We’ve been very busy trying to get everything finished on the Smarthistory site — and at the same time developing new content and reaching out to prospective partners.
In the process of talking about smarthistory with each other, with colleagues, and giving presentations at AVICOM, and to the FIT Board of Trustees, one thing has become clear. Smarthistory — for me — has its origins in my childhood. I think the same is also true in slightly different ways for Steven.
I remember my father dropping me off at the Emma S. Clark Library in Port Jefferson, and I remember spending my time in the aisle along the window — where all the art books were. Maybe I was 12 or so. I remember looking in all the books for explanations about what the images meant. It was clear to me that the people who made these beautiful things were thinking about ideas that I couldn’t glean from the paintings themselves, on my own. I remember being frustrated over and over again when I consulted the books. No one seemed to tell me what I wanted to know. I wonder now if the works of art — and the secrets they seemed to keep — were analogues for other unconscious needs to decode the world around me…
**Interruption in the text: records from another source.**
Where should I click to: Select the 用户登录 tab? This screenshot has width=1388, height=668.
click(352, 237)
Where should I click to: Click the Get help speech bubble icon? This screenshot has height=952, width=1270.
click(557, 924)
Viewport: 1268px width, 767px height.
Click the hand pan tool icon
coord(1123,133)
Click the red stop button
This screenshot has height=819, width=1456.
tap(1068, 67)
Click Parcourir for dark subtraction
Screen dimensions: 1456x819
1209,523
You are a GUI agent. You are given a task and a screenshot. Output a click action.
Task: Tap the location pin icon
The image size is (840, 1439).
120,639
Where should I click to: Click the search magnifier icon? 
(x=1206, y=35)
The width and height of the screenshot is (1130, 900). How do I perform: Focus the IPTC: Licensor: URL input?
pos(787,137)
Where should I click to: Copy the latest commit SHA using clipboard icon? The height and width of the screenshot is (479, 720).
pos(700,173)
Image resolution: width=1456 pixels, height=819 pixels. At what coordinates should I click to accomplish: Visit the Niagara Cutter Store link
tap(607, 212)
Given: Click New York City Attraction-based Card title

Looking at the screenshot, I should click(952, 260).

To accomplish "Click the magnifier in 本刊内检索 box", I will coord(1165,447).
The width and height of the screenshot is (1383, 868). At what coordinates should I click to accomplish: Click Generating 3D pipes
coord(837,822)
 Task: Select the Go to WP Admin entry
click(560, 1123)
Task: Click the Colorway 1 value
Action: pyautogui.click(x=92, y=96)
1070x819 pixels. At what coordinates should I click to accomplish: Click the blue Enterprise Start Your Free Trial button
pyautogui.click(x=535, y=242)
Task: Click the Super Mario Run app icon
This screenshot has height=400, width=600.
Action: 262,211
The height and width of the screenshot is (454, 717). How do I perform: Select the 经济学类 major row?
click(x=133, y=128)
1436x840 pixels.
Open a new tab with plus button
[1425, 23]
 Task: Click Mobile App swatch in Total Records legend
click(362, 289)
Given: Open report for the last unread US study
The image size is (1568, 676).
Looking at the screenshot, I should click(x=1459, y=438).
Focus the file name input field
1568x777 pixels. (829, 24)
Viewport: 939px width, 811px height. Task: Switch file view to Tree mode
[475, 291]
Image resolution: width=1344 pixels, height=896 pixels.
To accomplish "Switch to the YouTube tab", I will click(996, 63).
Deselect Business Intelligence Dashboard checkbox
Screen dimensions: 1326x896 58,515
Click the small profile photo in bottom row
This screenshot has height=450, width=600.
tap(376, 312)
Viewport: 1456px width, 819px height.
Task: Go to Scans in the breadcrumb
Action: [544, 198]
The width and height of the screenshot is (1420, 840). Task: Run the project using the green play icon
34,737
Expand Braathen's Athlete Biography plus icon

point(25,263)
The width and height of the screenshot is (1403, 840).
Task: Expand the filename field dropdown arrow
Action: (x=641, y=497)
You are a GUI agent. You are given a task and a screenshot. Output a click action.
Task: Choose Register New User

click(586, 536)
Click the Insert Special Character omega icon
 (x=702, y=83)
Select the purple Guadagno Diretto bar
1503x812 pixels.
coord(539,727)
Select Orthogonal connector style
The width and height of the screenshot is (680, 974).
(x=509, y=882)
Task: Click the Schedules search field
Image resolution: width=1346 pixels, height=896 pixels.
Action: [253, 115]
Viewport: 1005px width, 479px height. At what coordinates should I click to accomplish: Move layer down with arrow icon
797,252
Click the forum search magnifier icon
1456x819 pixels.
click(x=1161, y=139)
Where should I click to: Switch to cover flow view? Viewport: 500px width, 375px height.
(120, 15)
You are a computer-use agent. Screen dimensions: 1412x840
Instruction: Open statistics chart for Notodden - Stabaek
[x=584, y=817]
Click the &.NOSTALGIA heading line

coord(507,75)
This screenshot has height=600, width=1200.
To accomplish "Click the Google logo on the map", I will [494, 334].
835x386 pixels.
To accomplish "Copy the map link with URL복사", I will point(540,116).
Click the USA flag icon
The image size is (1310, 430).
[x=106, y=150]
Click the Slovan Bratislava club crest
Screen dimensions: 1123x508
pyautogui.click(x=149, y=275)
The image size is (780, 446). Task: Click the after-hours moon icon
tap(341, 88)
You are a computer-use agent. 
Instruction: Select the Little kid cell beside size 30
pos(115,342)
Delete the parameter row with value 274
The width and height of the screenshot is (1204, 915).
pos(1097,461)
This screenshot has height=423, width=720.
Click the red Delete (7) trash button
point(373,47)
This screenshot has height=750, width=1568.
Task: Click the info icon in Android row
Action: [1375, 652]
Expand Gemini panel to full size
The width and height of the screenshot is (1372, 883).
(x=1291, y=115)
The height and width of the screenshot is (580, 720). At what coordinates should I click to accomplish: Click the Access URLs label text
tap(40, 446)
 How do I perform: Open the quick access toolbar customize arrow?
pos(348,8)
Then one day, at SUNY Purchase, when I was just 17, during the very first art history class I ever took, the teacher (was it Shirley Blum?) talked about a sculpture by Giacometti — and asked us to describe what we saw — a figure so elongated and thin and without individuality. At that moment – when I realized that how the sculpture looked related to the culture of the mid-twentieth century — I remember feeling as though someone had finally given me the code book. It was a real epiphany. But for years after that, I struggled with many art history books that failed to provide the meanings and connections I was looking for.
And so — without even understanding these connections — nearly 30 years later, and lots of years of teaching art history, Smarthistory was born.